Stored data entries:
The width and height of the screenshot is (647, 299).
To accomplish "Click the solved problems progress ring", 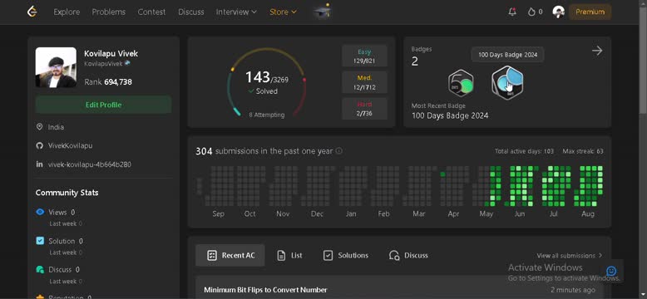I will [267, 82].
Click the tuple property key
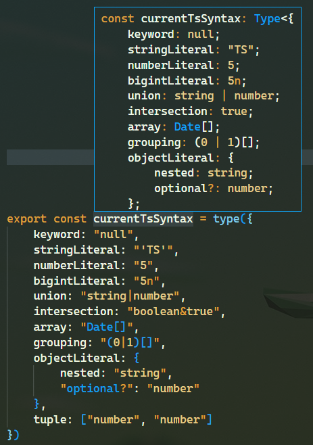The width and height of the screenshot is (313, 445). pos(50,420)
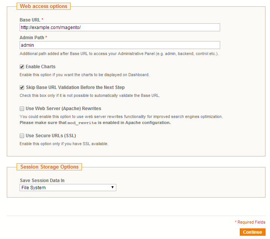The height and width of the screenshot is (239, 270).
Task: Click the red 'Required Fields' note
Action: coord(251,222)
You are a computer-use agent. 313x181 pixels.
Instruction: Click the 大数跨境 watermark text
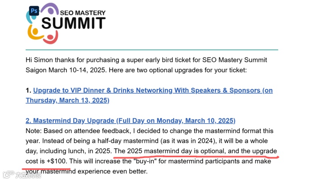(28, 175)
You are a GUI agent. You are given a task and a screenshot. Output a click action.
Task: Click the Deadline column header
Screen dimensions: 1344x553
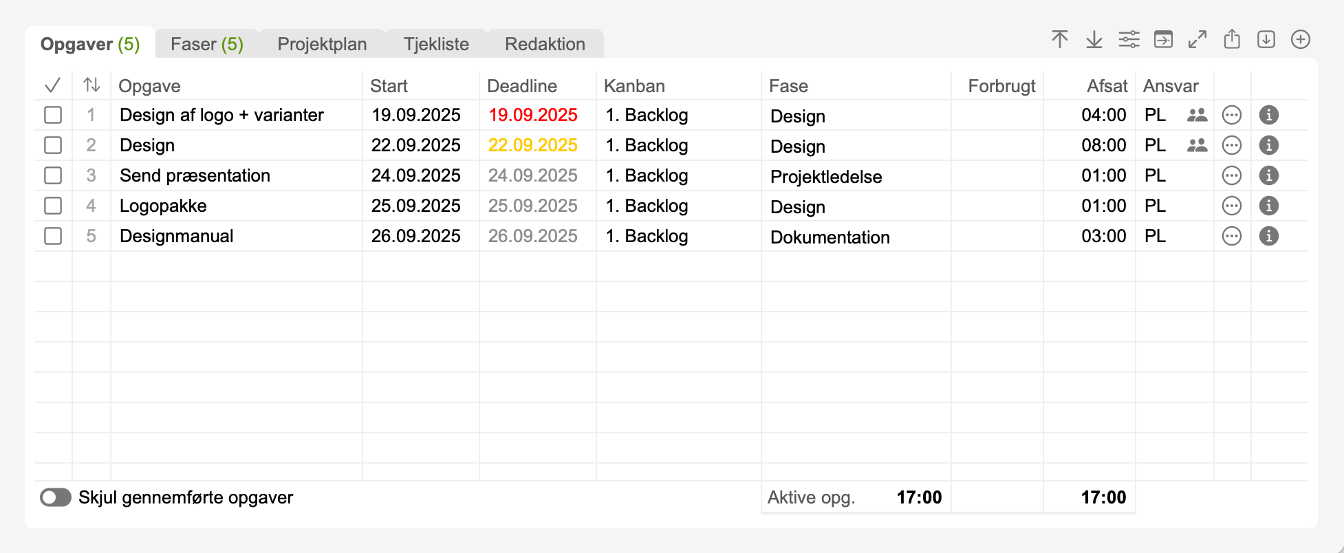(522, 86)
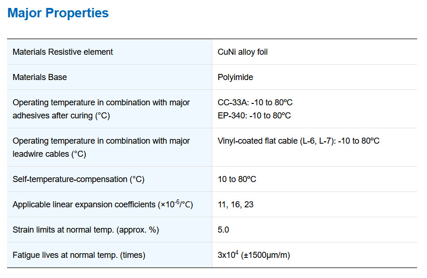Click the Vinyl-coated flat cable value
427x278 pixels.
[299, 141]
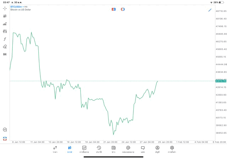Image resolution: width=227 pixels, height=159 pixels.
Task: Open the บัญชี (Accounts) tab
Action: [157, 149]
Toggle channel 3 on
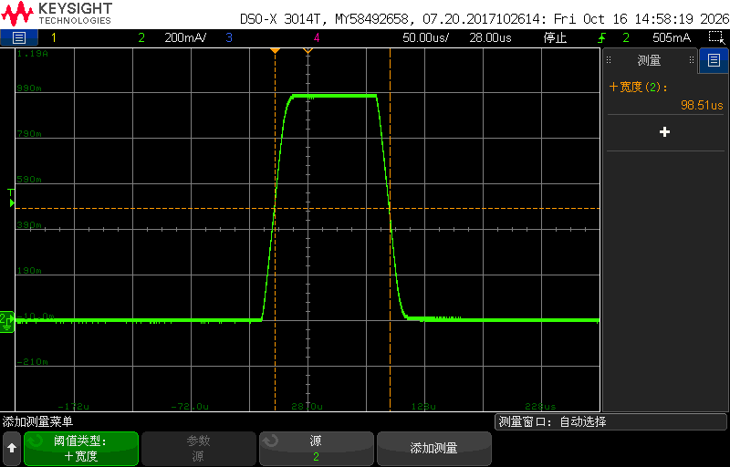 229,37
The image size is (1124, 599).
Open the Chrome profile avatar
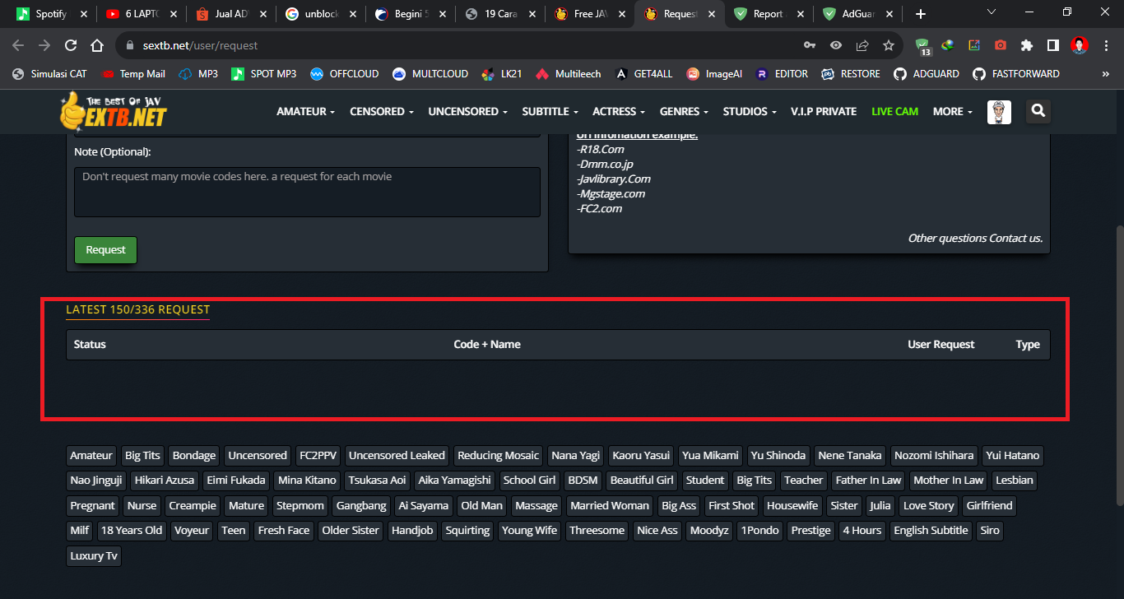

▸ **YOUR ASSIGNMENT**: Identify every line above that includes the word "agent", and show those lines.

▸ **ANSWER BOX**:
You are a computer-use agent. 313x181 pixels.
You are a GUI agent. You are given a task and a screenshot. Output a click action.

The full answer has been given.